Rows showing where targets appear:
_ _ _ _ _

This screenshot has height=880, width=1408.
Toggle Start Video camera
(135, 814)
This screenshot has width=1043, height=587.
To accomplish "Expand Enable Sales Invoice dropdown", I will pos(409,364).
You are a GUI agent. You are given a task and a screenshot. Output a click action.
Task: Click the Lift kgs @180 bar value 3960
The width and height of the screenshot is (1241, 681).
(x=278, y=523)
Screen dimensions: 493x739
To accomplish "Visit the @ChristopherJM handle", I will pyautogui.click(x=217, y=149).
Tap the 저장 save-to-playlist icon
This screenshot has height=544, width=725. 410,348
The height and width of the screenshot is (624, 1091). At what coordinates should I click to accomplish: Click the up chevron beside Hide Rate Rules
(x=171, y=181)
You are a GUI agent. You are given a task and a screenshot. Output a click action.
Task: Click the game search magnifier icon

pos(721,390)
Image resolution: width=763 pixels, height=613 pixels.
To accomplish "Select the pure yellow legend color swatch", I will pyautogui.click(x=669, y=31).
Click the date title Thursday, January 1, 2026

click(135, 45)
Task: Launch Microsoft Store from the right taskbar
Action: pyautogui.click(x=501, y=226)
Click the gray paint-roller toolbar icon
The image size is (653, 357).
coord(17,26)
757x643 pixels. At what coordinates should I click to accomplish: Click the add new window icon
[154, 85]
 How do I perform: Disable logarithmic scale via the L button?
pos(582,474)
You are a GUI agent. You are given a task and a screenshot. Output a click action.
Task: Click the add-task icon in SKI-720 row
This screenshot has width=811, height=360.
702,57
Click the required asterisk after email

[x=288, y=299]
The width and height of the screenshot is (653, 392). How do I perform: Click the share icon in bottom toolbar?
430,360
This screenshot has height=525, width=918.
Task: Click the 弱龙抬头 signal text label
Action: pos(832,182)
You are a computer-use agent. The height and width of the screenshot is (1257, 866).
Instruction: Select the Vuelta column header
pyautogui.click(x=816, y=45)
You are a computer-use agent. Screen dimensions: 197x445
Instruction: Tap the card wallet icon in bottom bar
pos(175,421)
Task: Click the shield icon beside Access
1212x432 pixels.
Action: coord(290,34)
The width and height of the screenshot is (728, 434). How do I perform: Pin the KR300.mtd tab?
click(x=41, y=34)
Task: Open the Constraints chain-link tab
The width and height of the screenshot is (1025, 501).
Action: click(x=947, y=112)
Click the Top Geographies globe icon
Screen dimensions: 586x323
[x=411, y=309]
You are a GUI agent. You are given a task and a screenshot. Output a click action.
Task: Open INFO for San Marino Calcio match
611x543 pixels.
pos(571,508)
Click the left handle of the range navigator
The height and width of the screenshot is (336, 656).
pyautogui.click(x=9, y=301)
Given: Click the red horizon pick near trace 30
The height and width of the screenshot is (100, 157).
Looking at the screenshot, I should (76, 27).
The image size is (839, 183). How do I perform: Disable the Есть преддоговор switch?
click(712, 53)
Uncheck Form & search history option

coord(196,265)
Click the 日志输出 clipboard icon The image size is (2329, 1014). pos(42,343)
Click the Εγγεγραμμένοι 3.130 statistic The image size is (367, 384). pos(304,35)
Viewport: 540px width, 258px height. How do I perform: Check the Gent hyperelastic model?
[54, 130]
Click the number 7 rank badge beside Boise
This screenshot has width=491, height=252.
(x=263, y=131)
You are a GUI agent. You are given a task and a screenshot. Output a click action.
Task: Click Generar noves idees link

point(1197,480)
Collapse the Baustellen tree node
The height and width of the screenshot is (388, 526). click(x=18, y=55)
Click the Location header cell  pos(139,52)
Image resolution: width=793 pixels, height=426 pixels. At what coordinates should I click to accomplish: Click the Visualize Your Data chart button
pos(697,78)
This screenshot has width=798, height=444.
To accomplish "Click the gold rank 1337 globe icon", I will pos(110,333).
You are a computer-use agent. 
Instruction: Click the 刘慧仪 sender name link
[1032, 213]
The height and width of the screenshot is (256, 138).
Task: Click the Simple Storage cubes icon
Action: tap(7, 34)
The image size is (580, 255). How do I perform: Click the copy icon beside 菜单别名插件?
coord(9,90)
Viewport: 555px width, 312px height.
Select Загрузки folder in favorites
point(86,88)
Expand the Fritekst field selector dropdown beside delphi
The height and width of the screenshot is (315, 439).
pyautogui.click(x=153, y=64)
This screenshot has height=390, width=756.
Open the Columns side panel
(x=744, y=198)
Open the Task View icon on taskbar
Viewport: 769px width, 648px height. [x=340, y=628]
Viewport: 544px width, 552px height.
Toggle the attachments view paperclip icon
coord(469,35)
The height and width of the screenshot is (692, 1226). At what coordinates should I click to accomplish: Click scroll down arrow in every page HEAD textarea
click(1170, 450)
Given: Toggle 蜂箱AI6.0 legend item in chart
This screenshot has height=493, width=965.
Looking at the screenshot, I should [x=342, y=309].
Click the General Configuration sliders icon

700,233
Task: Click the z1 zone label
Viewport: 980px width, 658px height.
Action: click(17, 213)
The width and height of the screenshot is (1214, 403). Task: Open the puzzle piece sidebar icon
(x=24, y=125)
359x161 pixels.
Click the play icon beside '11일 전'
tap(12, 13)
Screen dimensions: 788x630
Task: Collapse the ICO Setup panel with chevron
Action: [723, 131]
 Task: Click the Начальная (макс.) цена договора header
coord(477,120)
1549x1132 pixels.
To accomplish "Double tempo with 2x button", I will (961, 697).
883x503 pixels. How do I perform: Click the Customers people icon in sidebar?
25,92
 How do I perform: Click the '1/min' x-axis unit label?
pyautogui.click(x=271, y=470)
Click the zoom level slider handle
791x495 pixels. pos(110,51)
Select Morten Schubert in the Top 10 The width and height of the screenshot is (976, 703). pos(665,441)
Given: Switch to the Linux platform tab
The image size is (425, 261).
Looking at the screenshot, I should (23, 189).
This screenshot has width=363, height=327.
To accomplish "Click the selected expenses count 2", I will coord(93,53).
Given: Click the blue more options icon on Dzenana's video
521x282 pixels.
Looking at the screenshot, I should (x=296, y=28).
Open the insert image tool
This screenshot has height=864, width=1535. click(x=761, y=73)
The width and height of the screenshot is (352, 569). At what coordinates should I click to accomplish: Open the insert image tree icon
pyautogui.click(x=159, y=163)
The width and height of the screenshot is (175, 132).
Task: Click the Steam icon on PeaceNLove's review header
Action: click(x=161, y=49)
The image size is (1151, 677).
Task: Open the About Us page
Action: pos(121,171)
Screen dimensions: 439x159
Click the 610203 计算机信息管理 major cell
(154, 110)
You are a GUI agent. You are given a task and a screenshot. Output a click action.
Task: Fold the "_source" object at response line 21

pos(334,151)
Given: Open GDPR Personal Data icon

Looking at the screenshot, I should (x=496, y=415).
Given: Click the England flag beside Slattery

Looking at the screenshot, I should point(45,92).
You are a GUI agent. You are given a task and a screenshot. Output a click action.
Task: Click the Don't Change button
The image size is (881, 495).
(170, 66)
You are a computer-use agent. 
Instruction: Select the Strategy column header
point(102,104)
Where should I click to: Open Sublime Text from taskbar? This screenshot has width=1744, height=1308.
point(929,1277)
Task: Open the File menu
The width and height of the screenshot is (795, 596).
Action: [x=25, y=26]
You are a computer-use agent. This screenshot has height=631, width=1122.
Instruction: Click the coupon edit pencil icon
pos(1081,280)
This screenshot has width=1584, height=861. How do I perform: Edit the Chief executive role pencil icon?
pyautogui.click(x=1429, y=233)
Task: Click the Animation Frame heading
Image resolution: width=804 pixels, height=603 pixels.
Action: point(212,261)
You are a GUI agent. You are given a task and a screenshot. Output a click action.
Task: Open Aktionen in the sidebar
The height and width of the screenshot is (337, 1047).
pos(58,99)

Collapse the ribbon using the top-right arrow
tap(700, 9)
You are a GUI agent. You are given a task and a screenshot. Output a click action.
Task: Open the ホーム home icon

_ _ _ _ _

Repeat the data above verbatim, from the line with "The image size is (580, 255)." to the line with "coord(469,35)", both lines included.

The image size is (580, 255). How do I perform: Click the copy icon beside 菜单别名插件?
coord(9,90)
Viewport: 555px width, 312px height.
Select Загрузки folder in favorites
point(86,88)
Expand the Fritekst field selector dropdown beside delphi
The height and width of the screenshot is (315, 439).
pyautogui.click(x=153, y=64)
This screenshot has height=390, width=756.
Open the Columns side panel
(x=744, y=198)
Open the Task View icon on taskbar
Viewport: 769px width, 648px height. [x=340, y=628]
Viewport: 544px width, 552px height.
Toggle the attachments view paperclip icon
coord(469,35)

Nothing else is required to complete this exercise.